AIMA Defends Hedge Funds
The overall investment experience for hedge fund investors has been so abysmal that most industry professionals are sensibly keeping their heads down. There are great hedge funds to be sure, and happy clients, but the data shows indisputably that these are not the norm. Hedge fund managers themselves of course aren’t responsible for the industry, only their own fund. So they have no reason to comment or even care about my book – and quite right too, because it’s not directed at them anyway, but at their clients. Hedge fund managers don’t need my help.

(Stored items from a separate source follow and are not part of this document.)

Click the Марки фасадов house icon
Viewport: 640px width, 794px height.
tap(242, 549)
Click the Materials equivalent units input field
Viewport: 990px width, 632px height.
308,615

However, Mr. Andrew Baker is CEO of the Alternative Investment Management Association (AIMA), whose website says it is the,”global representative of the hedge fund industry”. It’s Mr. Baker’s job to promote hedge funds as a good investment, and he embraces the mantle, as he showed in a letter last August to the Financial Times in which he chastised writer Jonathan Davis for promoting “hoary old myths” about hedge funds. Mr. Baker goes on to note that, “Far from being disappointing, hedge fund performance has been impressive. During 1999-2010, the major hedge fund indices achieved overall returns (net of fees) of more than 8 per cent per annum.” As Mr. Baker may not have known then, but may learn if he reads my book, the good years for investors were when the industry was small. 8% per annum may sound good, but it’s far higher than what the average investor earned. The Absolute Return business has failed to deliver investors an Absolute Return but has instead retained at least 84% of the trading profits earned on client capital during this time; their money would have been better off in treasury bills. I wish Mr. Baker’s letter had been published in time to make it into my book.